Her gün koronavirüsten kaynaklanan ölüm sayıları rekor üstüne rekor kırıyor.
Akıldan, izahtan yoksun göstermelik tedbirlerle “çarklar işlesin” mantığı her gün can almaya devam ediyor.
Günlük aşılanma oranı 30 binlere kadar düştü.
Kafe-restoran sektöründe iflaslar yüzde 25’e ulaştı.
AKP’nin derdi 1 Mayıs'ı yasaklamak! Sadece 1 Mayıs'ı mı? Afiş, pankart, eylem, sticker, bildiri, toplantı… aklınıza ne geliyorsa yasak. Gerekçe:pandemi. Can simidi pandemi!
128 milyar dolara ne oldu diye sorulmasın; yoksulluğun nedeni sorulmasın; kokoculara bu para nerden akıyor, sorulmasın; belediyeler insan kaçakçılığına da el atmış, sorulmasın! Sorulmasın efendim, herkes otursun, sussun.
Pandemiye karşı gerçek bir tedbir bile açıklamayıp pandemiyi muhalefeti, halkı susturmak için her şeyin kılıfı haline getirmek de tam AKP kurnazlığı!
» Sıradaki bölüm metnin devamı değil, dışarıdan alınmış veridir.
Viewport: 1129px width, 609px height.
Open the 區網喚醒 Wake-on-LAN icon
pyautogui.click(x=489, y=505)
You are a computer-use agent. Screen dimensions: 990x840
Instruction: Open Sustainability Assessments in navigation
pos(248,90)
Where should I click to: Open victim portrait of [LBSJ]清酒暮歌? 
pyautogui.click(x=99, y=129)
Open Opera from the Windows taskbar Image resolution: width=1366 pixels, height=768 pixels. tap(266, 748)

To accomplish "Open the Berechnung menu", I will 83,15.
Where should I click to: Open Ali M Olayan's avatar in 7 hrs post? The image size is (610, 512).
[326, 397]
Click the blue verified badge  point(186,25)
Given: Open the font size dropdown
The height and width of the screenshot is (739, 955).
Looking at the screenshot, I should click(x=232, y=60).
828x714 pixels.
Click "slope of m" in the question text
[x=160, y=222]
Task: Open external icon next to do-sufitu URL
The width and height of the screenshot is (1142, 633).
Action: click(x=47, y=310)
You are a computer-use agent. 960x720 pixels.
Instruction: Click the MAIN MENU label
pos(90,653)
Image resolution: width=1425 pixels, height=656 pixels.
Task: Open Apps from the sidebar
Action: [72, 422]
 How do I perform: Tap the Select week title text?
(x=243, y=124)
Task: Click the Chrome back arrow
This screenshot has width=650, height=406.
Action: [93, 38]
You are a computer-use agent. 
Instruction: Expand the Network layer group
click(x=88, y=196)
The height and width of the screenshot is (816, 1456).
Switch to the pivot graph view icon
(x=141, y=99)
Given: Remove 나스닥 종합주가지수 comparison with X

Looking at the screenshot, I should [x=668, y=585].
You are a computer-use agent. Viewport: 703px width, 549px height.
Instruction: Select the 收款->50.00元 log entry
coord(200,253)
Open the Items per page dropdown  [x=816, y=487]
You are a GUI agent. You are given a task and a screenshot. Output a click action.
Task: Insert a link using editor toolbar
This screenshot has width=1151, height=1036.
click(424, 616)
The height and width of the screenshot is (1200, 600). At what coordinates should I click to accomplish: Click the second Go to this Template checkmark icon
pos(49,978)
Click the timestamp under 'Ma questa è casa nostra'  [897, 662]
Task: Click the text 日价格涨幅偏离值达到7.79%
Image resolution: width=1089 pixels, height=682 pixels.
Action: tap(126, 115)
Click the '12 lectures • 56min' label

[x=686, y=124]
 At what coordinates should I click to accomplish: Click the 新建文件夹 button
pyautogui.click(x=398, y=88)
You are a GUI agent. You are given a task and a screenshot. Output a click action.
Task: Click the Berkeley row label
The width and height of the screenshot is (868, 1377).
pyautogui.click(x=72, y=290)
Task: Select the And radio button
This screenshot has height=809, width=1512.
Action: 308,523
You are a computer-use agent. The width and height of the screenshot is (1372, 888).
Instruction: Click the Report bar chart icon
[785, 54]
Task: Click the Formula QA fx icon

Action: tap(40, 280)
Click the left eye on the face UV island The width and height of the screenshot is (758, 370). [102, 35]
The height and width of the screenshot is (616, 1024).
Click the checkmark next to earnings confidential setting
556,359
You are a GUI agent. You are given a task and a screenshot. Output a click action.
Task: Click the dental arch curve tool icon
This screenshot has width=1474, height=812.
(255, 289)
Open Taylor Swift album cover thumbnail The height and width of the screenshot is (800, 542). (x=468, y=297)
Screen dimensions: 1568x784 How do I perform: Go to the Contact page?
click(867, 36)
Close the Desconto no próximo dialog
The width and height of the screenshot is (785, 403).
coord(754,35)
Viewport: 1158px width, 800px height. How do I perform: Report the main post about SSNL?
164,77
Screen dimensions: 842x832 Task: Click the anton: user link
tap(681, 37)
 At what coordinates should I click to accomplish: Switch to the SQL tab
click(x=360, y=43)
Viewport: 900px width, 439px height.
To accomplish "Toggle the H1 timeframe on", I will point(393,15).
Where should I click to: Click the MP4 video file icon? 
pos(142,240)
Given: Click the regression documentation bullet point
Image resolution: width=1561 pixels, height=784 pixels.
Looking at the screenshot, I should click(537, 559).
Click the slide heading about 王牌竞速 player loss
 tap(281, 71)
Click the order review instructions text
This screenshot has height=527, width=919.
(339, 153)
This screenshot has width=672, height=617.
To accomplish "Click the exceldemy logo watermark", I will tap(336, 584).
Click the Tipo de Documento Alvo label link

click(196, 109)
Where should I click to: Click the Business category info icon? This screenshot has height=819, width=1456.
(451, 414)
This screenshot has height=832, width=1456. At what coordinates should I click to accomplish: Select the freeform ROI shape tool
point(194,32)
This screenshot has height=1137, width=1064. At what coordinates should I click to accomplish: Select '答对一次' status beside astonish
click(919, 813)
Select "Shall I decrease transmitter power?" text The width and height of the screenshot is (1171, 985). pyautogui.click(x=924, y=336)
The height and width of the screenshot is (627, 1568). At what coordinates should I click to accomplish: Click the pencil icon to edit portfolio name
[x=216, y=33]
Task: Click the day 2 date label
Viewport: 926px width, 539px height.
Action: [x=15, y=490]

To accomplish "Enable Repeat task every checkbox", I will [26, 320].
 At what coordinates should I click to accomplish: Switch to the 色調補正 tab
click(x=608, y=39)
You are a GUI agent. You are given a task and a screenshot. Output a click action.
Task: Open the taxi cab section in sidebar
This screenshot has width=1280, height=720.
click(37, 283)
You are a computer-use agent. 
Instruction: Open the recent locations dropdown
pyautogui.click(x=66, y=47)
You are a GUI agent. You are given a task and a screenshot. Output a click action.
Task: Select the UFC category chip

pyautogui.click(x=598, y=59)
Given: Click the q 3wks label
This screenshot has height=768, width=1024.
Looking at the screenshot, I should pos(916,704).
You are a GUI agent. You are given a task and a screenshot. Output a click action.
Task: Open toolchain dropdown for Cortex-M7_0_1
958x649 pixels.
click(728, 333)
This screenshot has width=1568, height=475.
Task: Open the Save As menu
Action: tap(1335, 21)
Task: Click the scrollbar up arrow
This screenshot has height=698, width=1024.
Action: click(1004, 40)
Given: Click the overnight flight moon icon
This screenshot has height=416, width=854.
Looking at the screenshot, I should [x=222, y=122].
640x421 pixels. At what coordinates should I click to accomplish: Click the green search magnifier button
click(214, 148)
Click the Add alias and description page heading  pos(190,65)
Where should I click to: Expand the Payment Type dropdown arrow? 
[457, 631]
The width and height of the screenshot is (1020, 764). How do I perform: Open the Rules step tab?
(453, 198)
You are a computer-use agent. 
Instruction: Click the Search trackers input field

Ülke bu haldeyken 1 Mayıs'ın halkın acil taleplerine ve gündemlerine odaklanan ciddi bir kampanyaya dönüşmesi gerekirdi. Kendi kongrelerini yapmak uğruna ülkedeki vaka sayısını dünyanın zirvesine sokmakta beis görmeyenlerin yakasına yapışıp işçinin 1 Mayıs'ına el uzatamazsın demek gerekirdi. Ancak bugüne kadar ortaya çıkan tablo, böyle bir çabanın olmadığı yönünde. Yazık!
Gerekli tedbirlerin alındığı ve açık havada gerçekleştirilecek kitlesel bir mitingle iktidarın karşısında durmak gerekir, bunun imkanları zorlanabilirdi. Hala da yapılabilir. Yeter ki niyet olsun!